The introverts among us are probably fairing well. Phones and teleconferences give them access to social engagement while the alone time is what they crave under normal conditions. The comfort of home and the ability to recharge as needed are probably a breath of fresh air for most introverts.
Extroverts on the other hand…
Extroverts get their energy, their drive, from being around others. When the ability to interact with friends, family, and colleagues gets taken away, extroverts can become despondent and depressed and lose hope.
For extroverts (or even introverts who are just tired of being inside all the time), making peace with the current situation is crucial.
Don’t just say, “Okay…we’re doing this. Let’s get it over with.” Learn to love the quarantine orders. Look beyond the isolation for the deeper meaning. Sheltering in place means that you and your family are safe. Quarantine means that those you love the most are also safe. Staying home means that humanity is coming together to save itself. Take note of the global outpouring of love and wrap your brain about the enormity of this historic time. Teach your children what can happen when the world cares for its own.
The biggest problem with enormous orders like “don’t leave your house if you don’t have to” is the loss of control. No one likes to be told what to do and losing the autonomy that comes with even a simple trip to the grocery store is unnerving for a lot of people.

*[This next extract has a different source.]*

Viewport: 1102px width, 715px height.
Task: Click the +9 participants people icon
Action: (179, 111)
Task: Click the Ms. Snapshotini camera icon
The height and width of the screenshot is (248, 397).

Feel that lack of control. Don’t try to ignore it…acknowledge it and be mad. It’s okay! (But don’t get violent. That’s not okay.)
When you’ve released some of that negative energy, think about things you do have control over, which is probably more than you think. You are still in control of your family, your kids’ educations, your health, your home, your happiness. You are still in control of what you have for dinner tonight and what you watch on TV. You have retained control of who you communicate with and how (with the exception of in person) and you have control over your spirituality. You may find that you’ve given up a lot less than you think you have.

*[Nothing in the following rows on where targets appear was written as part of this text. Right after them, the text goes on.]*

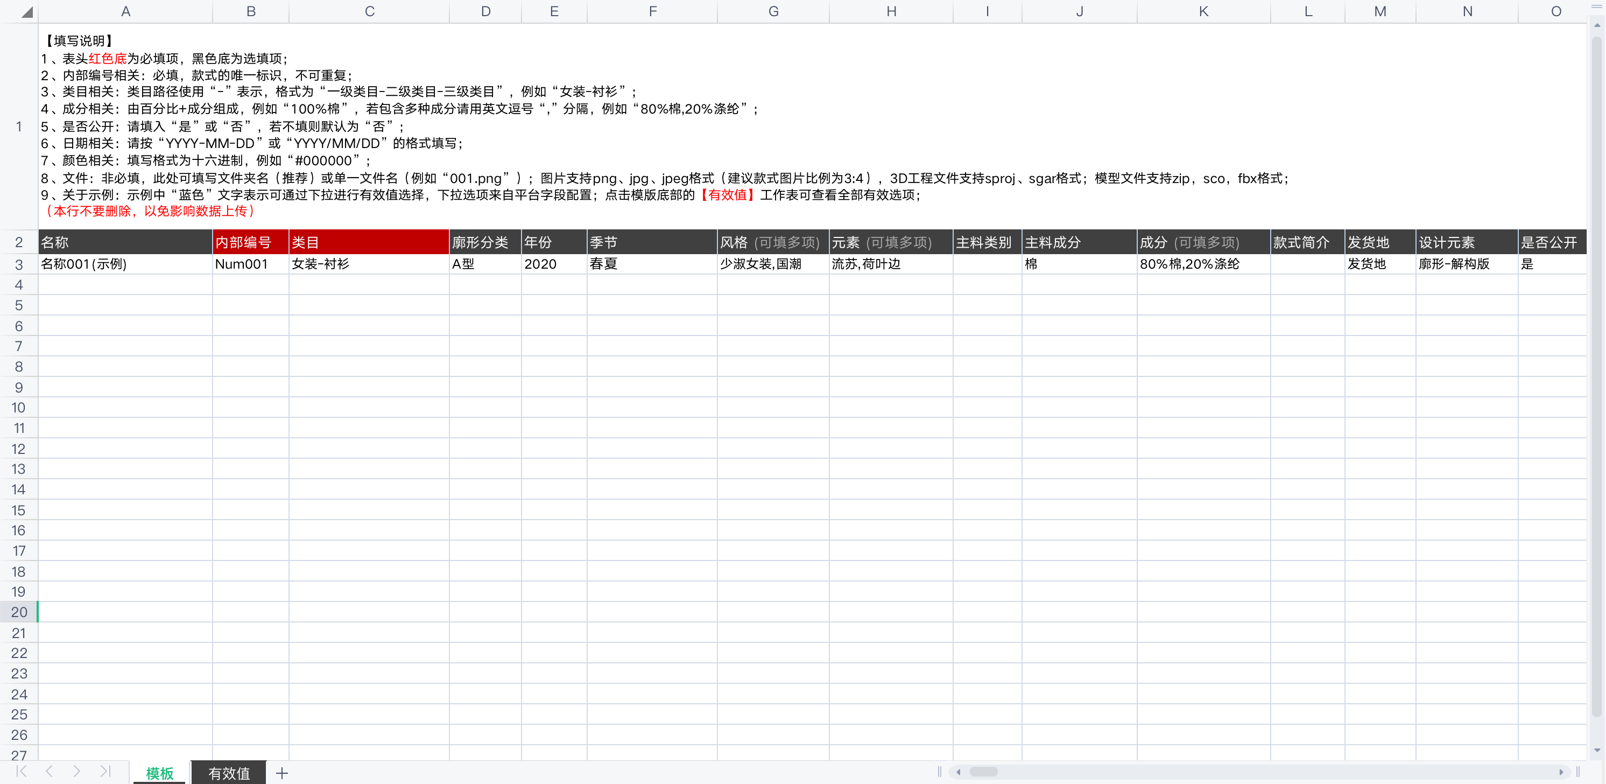Click the horizontal scrollbar left arrow
The width and height of the screenshot is (1606, 784).
point(958,772)
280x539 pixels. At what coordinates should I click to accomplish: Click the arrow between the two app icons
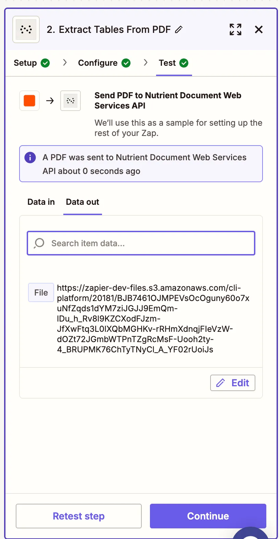tap(50, 100)
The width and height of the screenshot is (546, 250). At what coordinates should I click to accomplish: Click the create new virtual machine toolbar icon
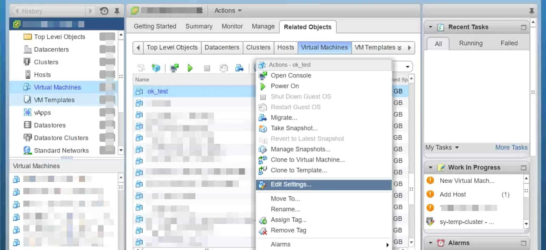pos(156,68)
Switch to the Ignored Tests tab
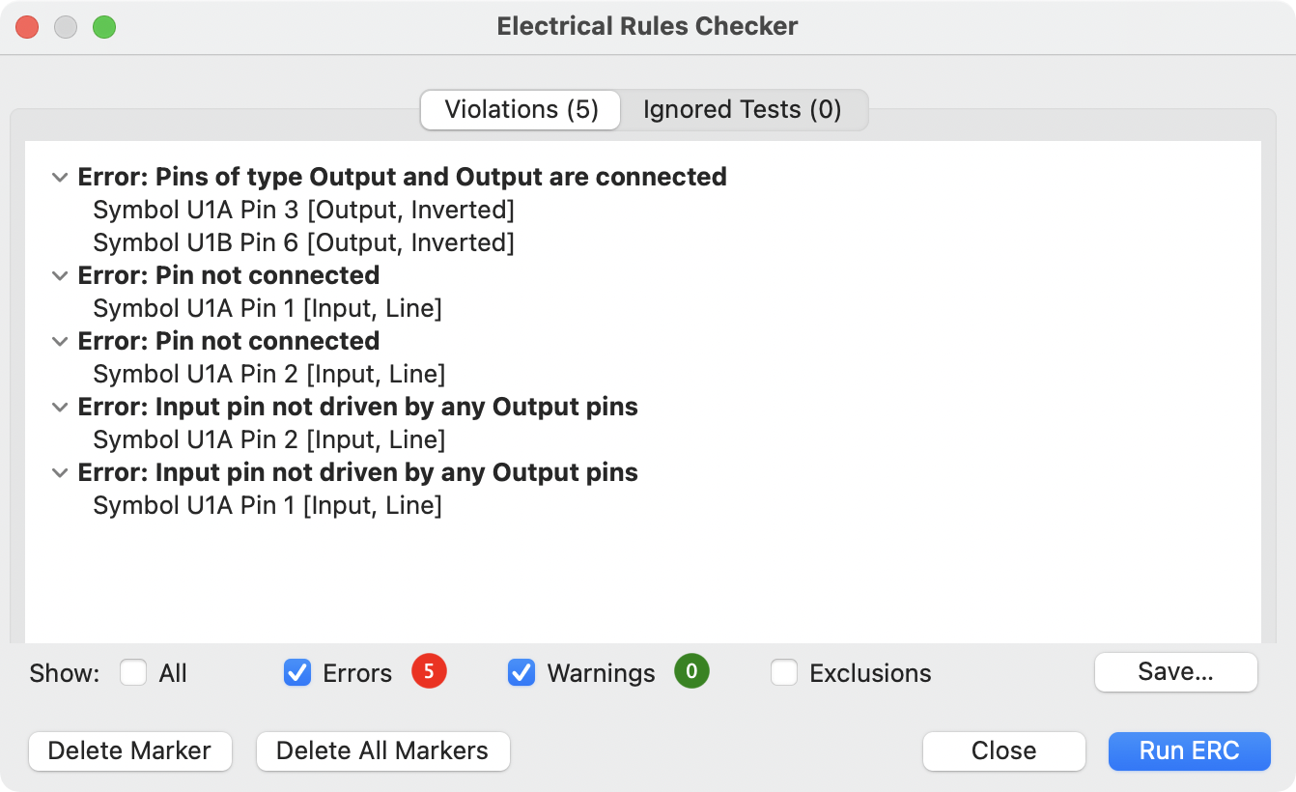The width and height of the screenshot is (1296, 792). coord(744,109)

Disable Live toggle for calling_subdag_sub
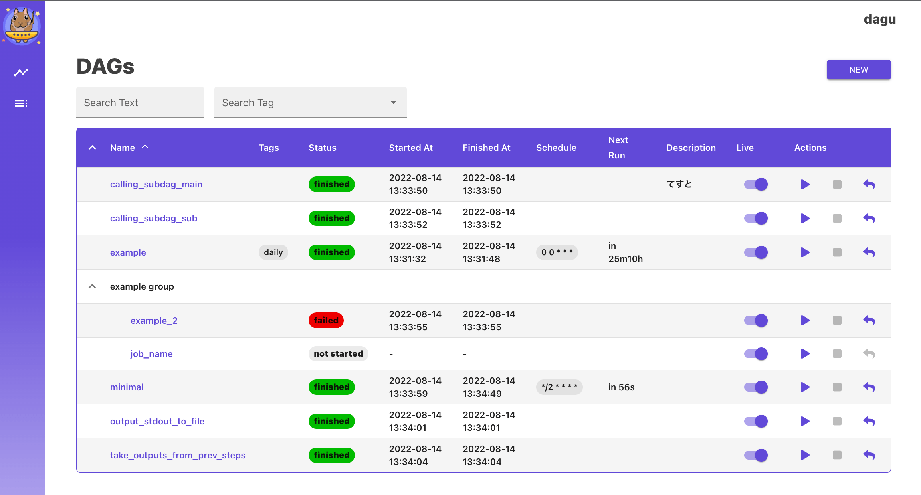[756, 218]
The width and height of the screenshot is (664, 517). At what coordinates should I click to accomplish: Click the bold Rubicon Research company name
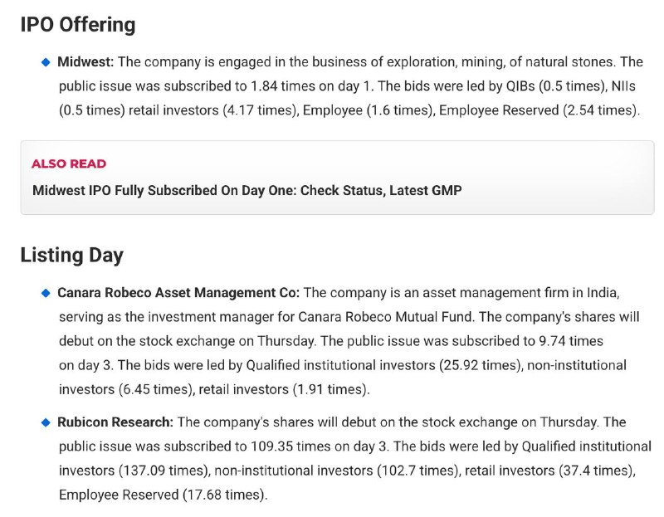(115, 422)
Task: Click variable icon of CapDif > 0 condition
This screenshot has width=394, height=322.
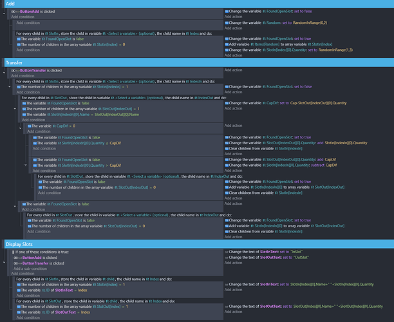Action: (29, 126)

You’ve gotten mad. You’ve counted your blessings. You’ve decided to make the best of the situation.
Find something to express how you’re feeling inside. Ever wanted to learn how to paint? Order some supplies from Amazon.com, turn on Bob Ross and see what happens. If it comes out looking like an ill-advised preschool masterpiece, who cares? No one is going to see it anyway!
Write down your feelings in a journal. Learn to cook fancy French food you can barely pronounce. Sketch. Go for a run. Take up kickboxing.
Self-expression is endless. It doesn’t have to be artistic or creative…it can be athletic or pragmatic. Whatever you need to use up some of the anxious energy you may be feeling can be an expression of your inner self.
Despite all that it comes with, be thankful for this time. Whether it’s more time with your family, an opportunity to work on a project you’ve been putting off, more time to focus on yourself, or the chance to rethink your priorities, giving thanks for what you have can never go wrong.